I just took my car to its biennial TüV inspection and apart from the tires that had simply worn out everything was A-OK, nothing wrong at all. Kind of surprising for a 7 year old mechanical device that has been used: daily commute from Mountain View to Oakland, tight cornering in the foothills, shipped across the Atlantic twice and now that it is back in its native country, occasional and sometimes prolonged sprints at 200 km/h. All that with not all that much maintenance, because the owner is not exactly a car nut.

Cars used to not be nearly this reliable, and getting there wasn't easy, it took the industry both plenty of time and a lot of effort. It's not that the engineers didn't know how to build reliable cars, but making them reliable and keeping them affordable and still allowing car companies to turn a profit, that was hard.

One particular component is the alternator belt, which had to be changed so frequently that engine compartments were specially designed to make the belt easily accessible.
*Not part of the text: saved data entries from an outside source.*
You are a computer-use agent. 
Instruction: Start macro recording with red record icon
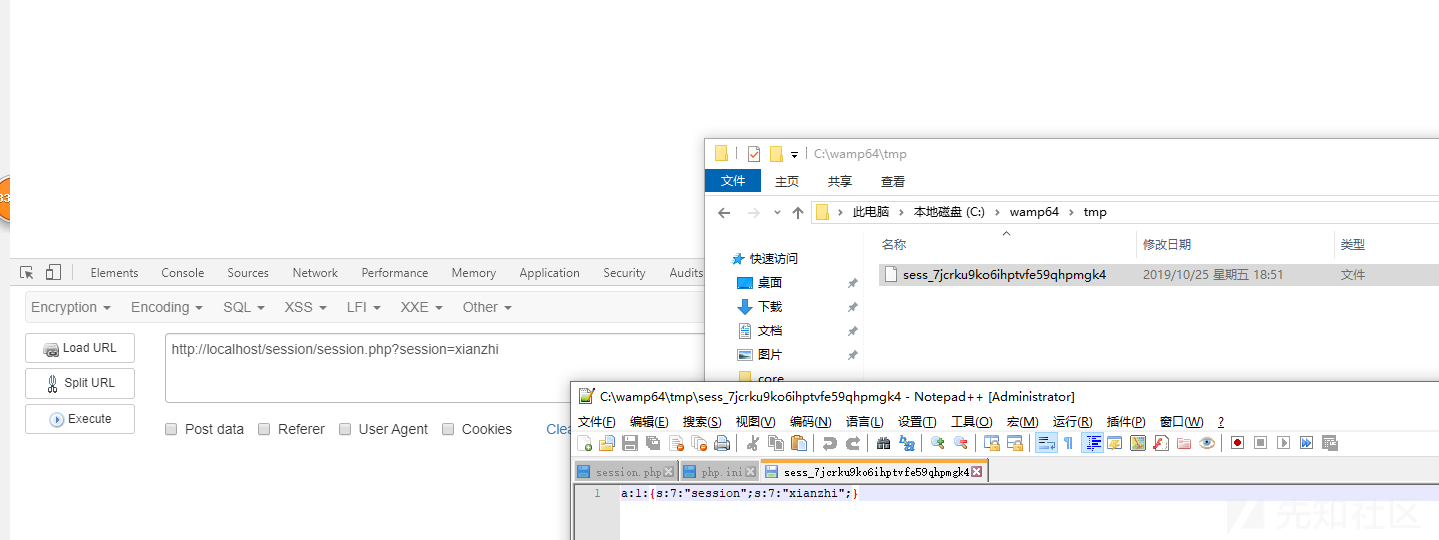point(1237,443)
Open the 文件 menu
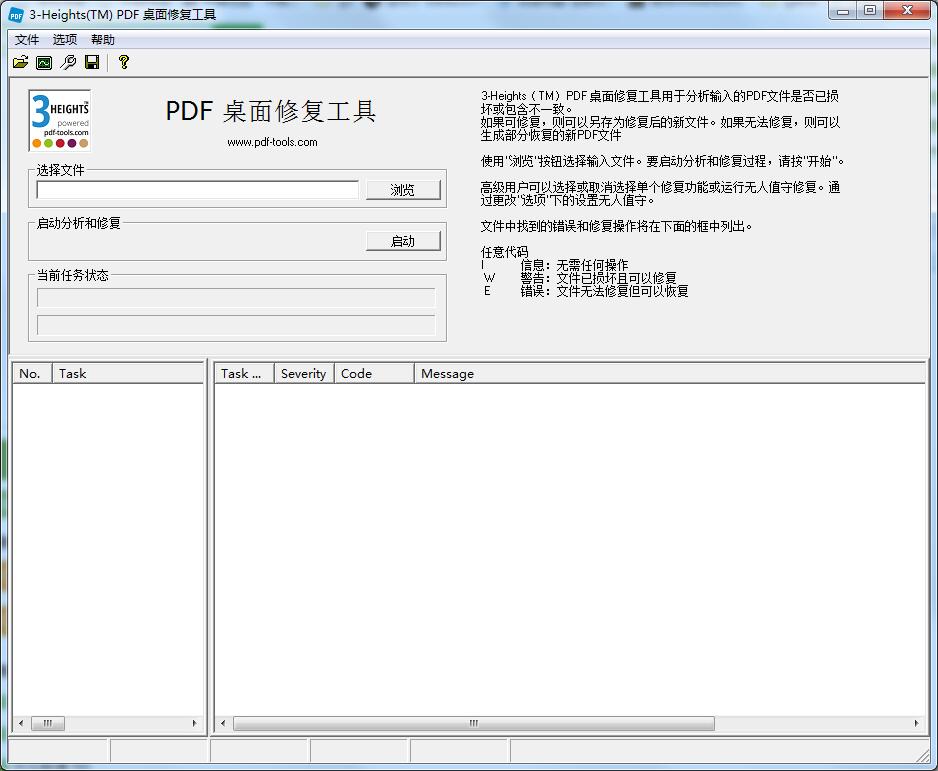The height and width of the screenshot is (771, 938). (x=27, y=39)
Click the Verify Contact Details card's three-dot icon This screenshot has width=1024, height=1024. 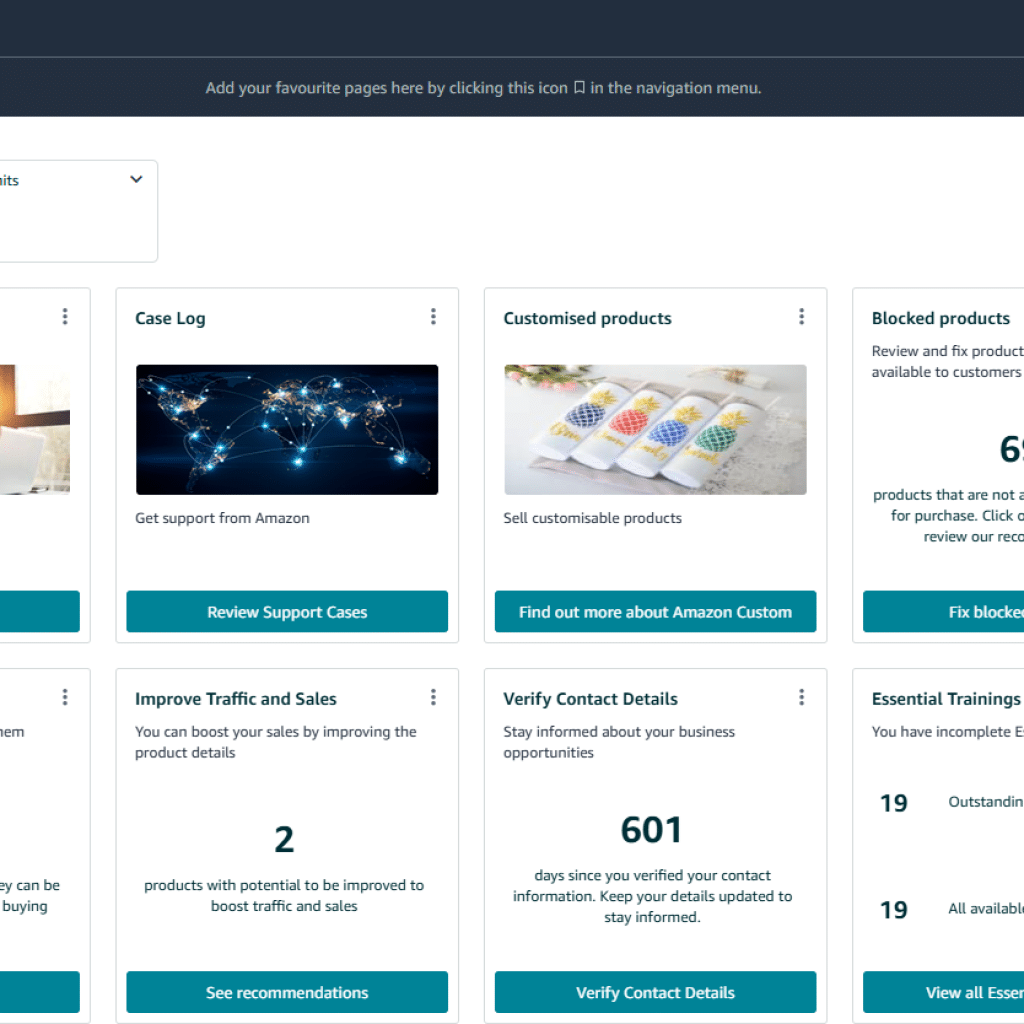coord(801,697)
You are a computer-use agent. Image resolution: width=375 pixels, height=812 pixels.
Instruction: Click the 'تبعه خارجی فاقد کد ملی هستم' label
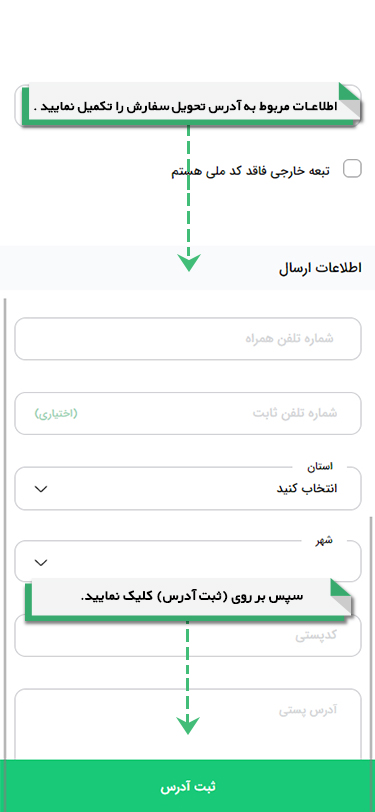click(x=251, y=171)
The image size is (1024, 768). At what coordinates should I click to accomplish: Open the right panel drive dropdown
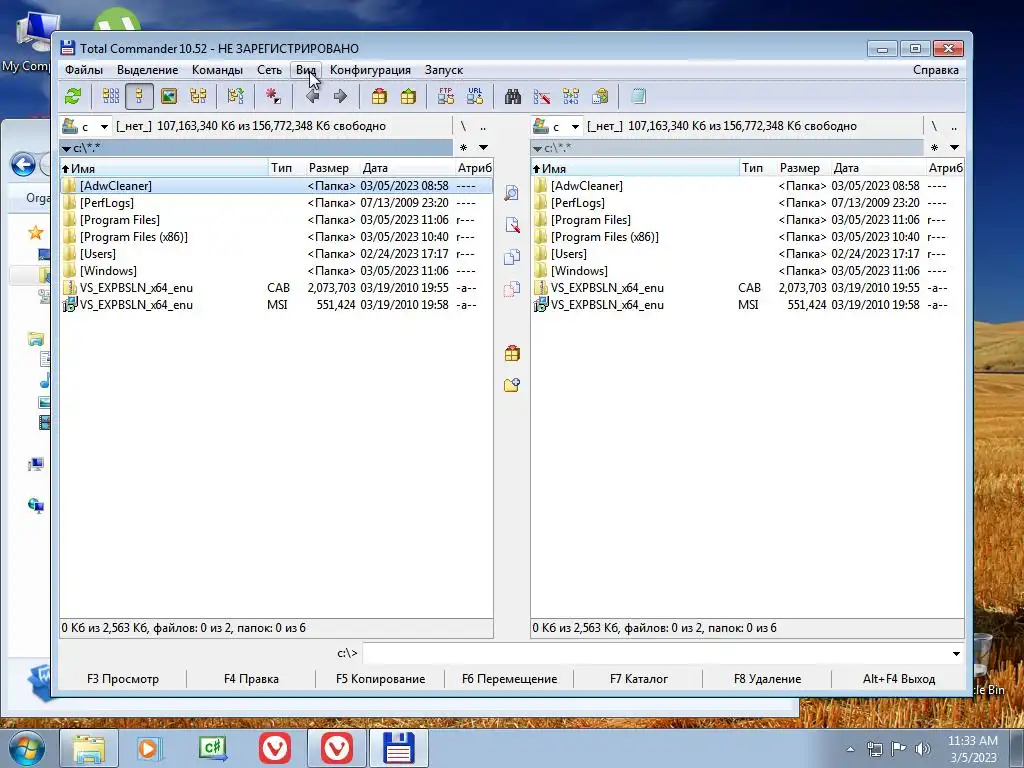coord(557,126)
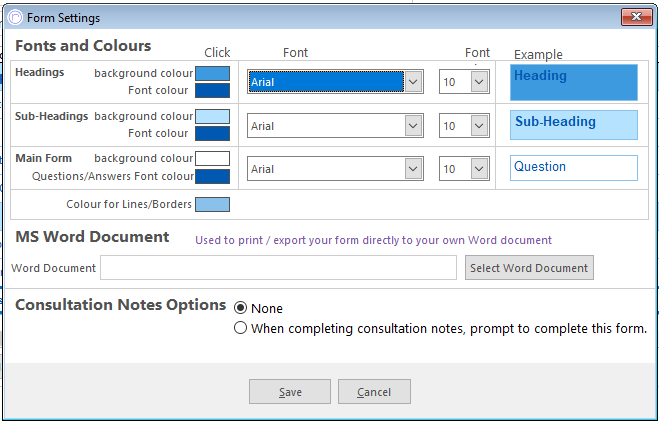Viewport: 659px width, 424px height.
Task: Click the Colour for Lines/Borders swatch
Action: tap(212, 205)
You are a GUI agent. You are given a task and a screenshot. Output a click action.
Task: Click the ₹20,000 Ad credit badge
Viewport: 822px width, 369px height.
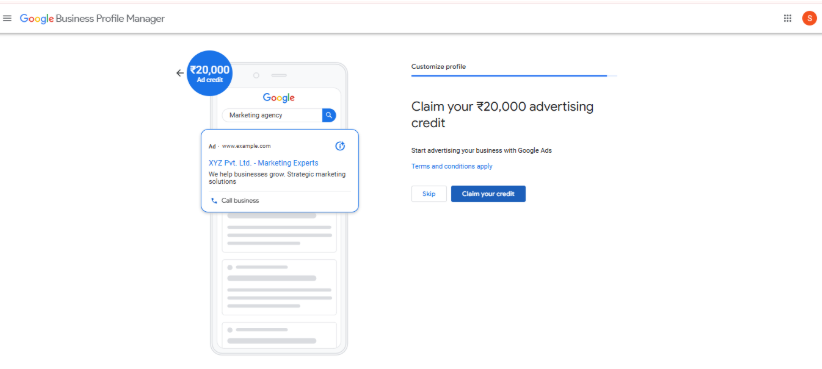(x=210, y=73)
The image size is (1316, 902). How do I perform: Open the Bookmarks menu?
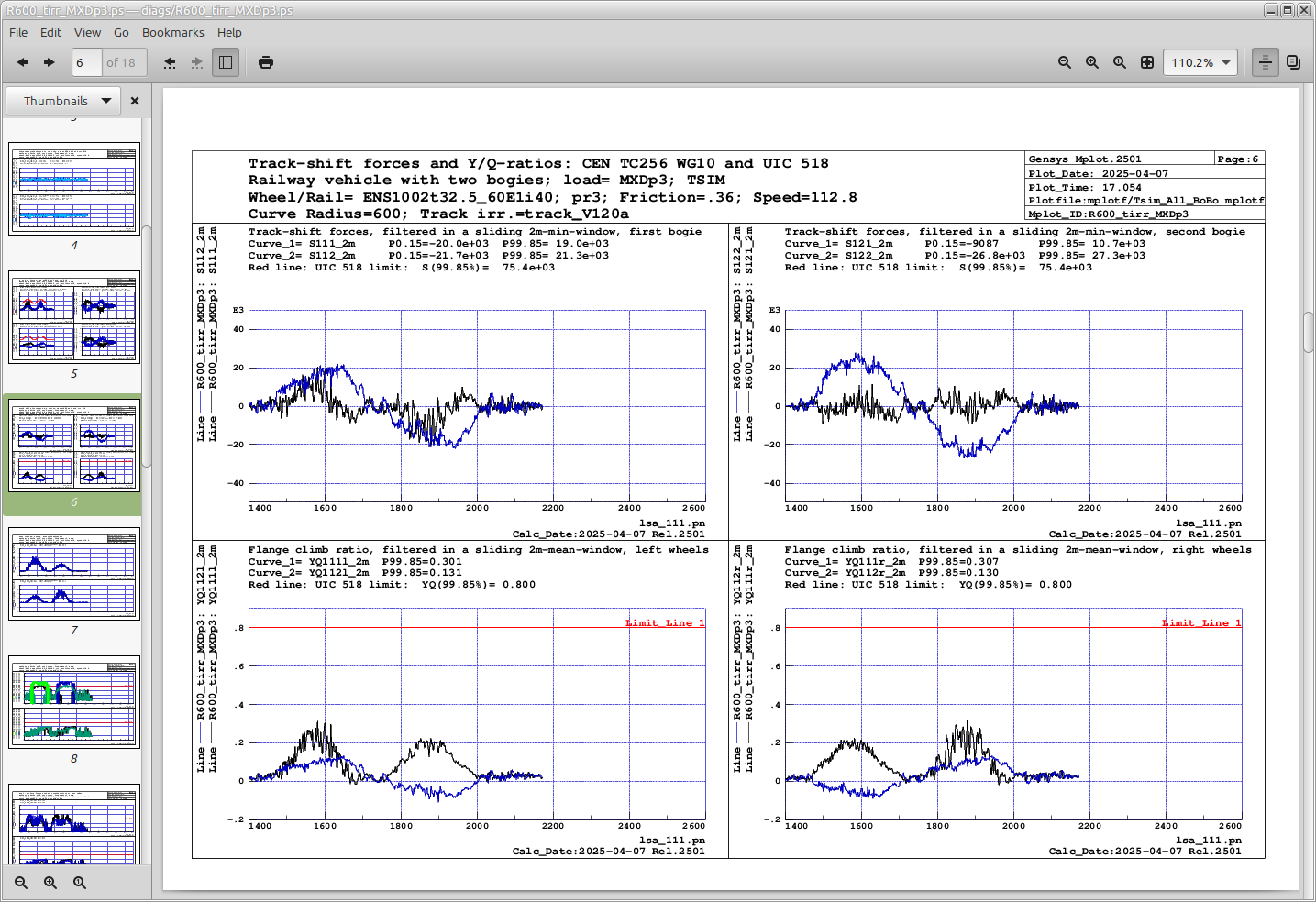(x=173, y=32)
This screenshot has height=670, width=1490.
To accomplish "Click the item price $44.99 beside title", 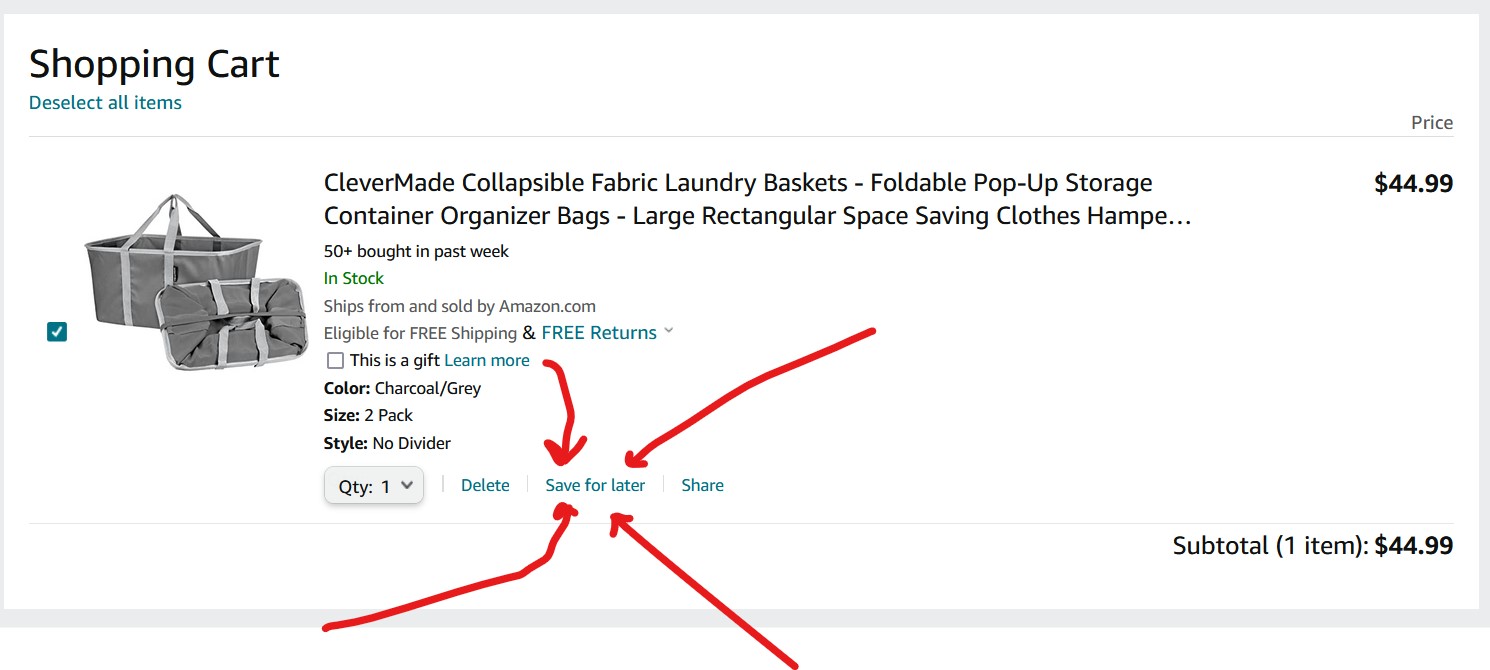I will click(1413, 184).
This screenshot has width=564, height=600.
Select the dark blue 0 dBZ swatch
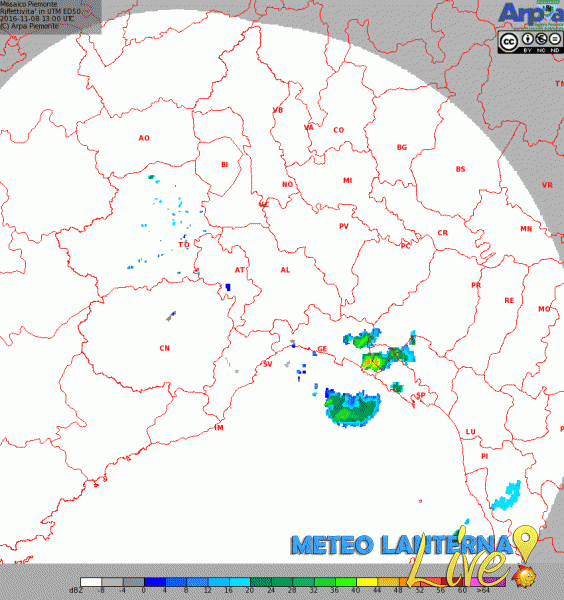(155, 582)
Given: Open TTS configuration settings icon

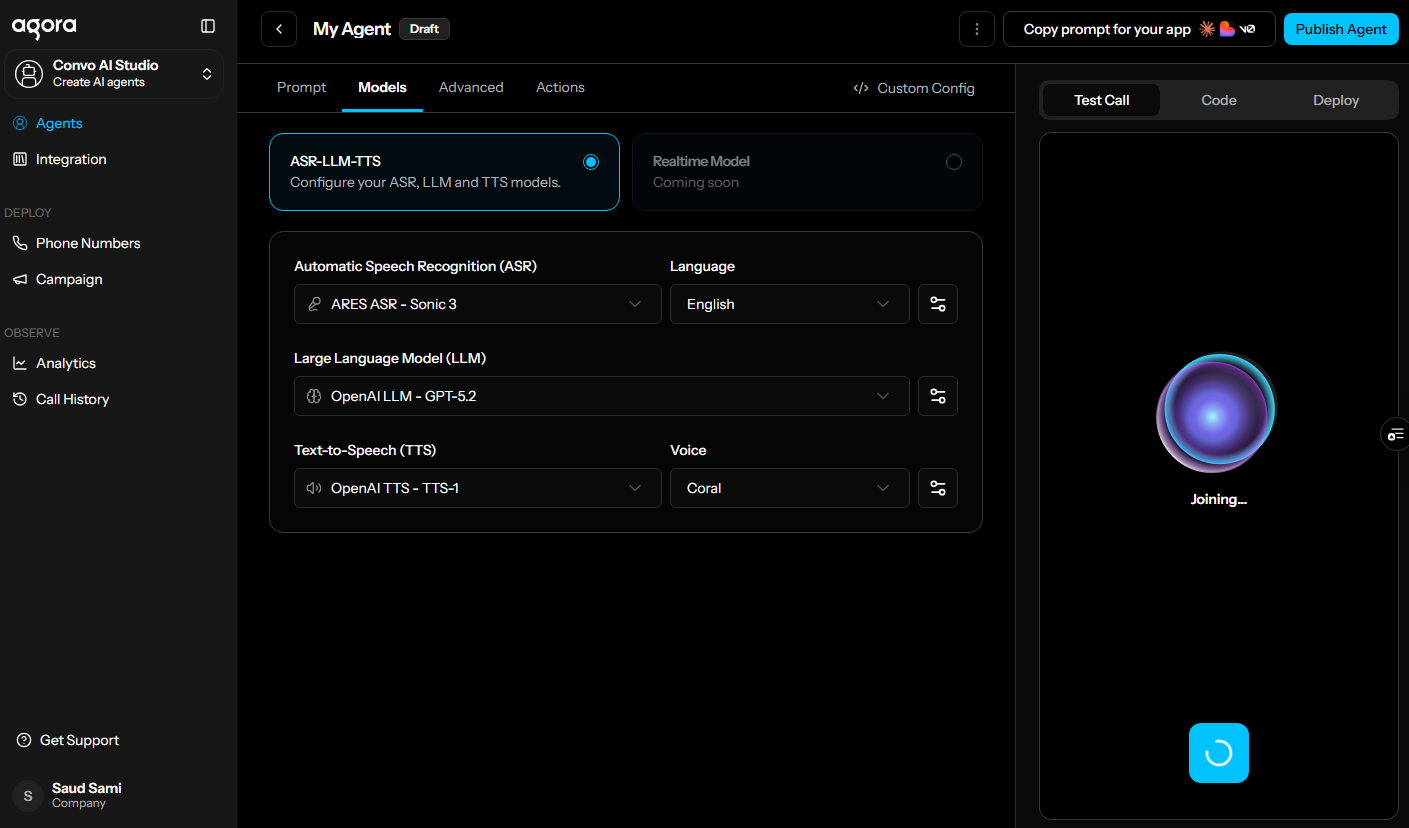Looking at the screenshot, I should click(937, 488).
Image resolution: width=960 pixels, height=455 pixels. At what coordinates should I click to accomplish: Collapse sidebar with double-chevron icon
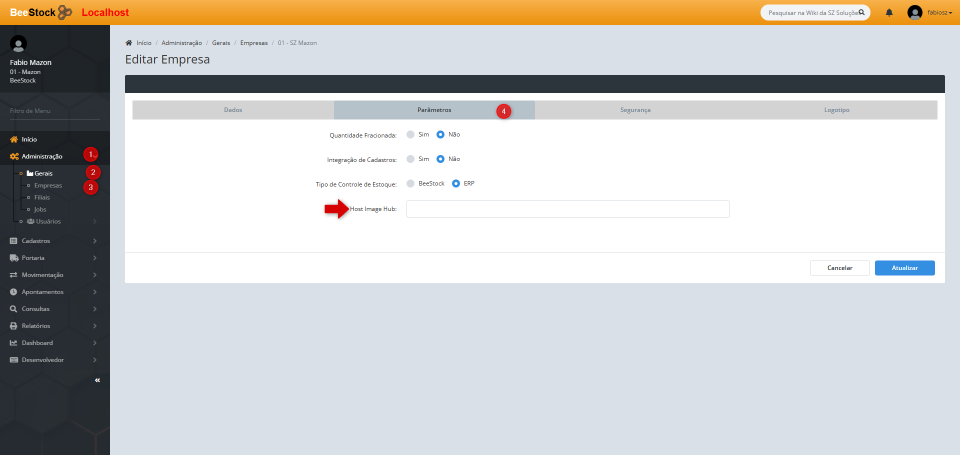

That's no longer the case, and the characteristic screeching sound of a worn belt is one that I haven't heard in a long time.

My late dad, who was in the business, told me how it went down, at least at Volkswagen. As other problems had been whittled away over the decades, alternator belts were becoming a real issue on the reliability reports compiled by motoring magazines, and the engineers were tasked with the job of fixing the problem. And fix it they did: they came up with a design that would "never" break or wear out, and no I don't know the details of how that was supposed to work.

Problem was: it was a tad expensive. Much more expensive than the existing solution and simply too expensive for the price bracket they were aiming for (this may seem odd to outsiders considering the total cost of a car, but pennies matter). Which of course was one reason why they had put up with unreliable belts for so long. Then word came in that the Japanese had solved the problem as well, and were offering it on their cheap(er) models. Next auto-show, they went to the both of one of those Japanese companies and popped the hood.

The engineers scoffed: the design the Japanese was cheaper because it was much, much more primitive than the one they had come up with, and it would, in fact, also wear out much more quickly. But exactly how much more quickly would it wear out? In other words, what was the expected lifetime of this cheaper, inferior alternator belt design?

About the expected lifetime of the car.

Ahh. As far as I can tell, the Japanese design or variants thereof conquered the world. I can't recall the last time I heard the screech of a worn out belt, engine compartments these days are not designed with accessibility in mind and cars are still affordable, although changing the belt if it does break will cost more in labor because of the less accessible placement.

What do alternator belts have to do with software development? Probably nothing, but to me at least, the situation reminds me of the one I write about in The Safyness of Static Typing. I am actually with those commenters who scoffed at the idea that the safety benefit of static typing is only around 2%, because theoretically having a tight specification of possible values checked at compile-time absolutely should bring a greater benefit.

For example, when static typing and protocols were introduced to Objective-C, I absolutely expected them to catch my errors, so I was quite surprised when it turned out that in practice they didn't: because I could actually compile/run/test my code without having to specify static types, by the time I added static types the code simply no longer had type errors, because the vast majority of those were caught by running it. The dynamic safety also helped, because instead of a random crash, I got a nice clean error message "object abc doesn't understand message xyz".

My suspicion is that although dynamic typing and the practices that go with it may only be, let's say, 50% as good at catching type errors as a good static type system, they are actually 98% effective at catching real world type errors. So if static type systems are twice as good, they would be 196% effective at catching real world type errors, which just like the perfect, german-engineered alternator belts, is simply more than is actually needed (96% more with my hypothetical numbers).

There are obviously other factors at play, but I think this may account for a good part of the perceived discrepancy.

What do you think? Comments welcome here or on Hacker News.

2 comments:

Jakob said...

The main problem with the alternator belt wasn't only that the belt itself was unreliable, but that failure was catastrophic: when the belt tears, the piston would crush the valves and destroy the engine. To avoid this, you had to change the alternator belt at a certain interval as a precaution.

My old trusty Nissan Micra had one of these more reliable alternator belts, but the more important thing was a different engine layout. The engine didn't break when the alternator belt broke. Therefore you didn't need to change the belt as a precaution; you could just wait until it actually broke and change it then.

Maybe the analogy here is that static typing helps most when failure is catastrophic (eg. invalid memory access), but doesn't help as much when there is a good dynamic safety net (like exceptions for invalid messages).

Marcel Weiher said...

Excellent analogy, thanks!

I've actually encountered the claim that there is no difference between a DNU and randomly overwriting memory.